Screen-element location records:
--- start ---
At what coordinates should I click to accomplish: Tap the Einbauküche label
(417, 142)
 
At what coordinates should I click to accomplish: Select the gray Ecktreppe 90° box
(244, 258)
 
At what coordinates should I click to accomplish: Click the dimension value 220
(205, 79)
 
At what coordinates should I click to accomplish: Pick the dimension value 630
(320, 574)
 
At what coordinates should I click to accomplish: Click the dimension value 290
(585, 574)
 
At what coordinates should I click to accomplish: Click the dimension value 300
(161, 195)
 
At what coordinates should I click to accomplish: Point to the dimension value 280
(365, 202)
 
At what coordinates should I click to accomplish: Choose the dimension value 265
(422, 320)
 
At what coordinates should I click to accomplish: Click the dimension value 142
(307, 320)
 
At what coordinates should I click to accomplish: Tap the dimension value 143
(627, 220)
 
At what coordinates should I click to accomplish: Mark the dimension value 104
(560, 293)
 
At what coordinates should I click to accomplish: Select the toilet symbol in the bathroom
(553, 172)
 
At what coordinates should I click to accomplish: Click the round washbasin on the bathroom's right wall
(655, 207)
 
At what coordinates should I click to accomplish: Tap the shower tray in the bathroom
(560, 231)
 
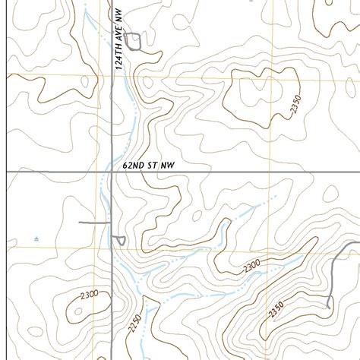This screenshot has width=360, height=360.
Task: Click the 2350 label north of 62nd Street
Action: [296, 105]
--- end ---
Task goal:
Starting with the line that contains "At what coordinates should I click to accomplish: Mark" and going on through the end of the items, write those lines out again with "washbasin" swapped for "sink" and everything else unchanged. Leave the pictures out of your answer.

Output:
At what coordinates should I click to accomplish: Mark the dimension value 104
(560, 293)
 
At what coordinates should I click to accomplish: Select the toilet symbol in the bathroom
(553, 172)
 
At what coordinates should I click to accomplish: Click the round sink on the bathroom's right wall
(655, 207)
 
At what coordinates should I click to accomplish: Tap the shower tray in the bathroom
(560, 231)
 
This screenshot has width=360, height=360.
Task: Click the 2350 label north of 62nd Street
Action: [296, 105]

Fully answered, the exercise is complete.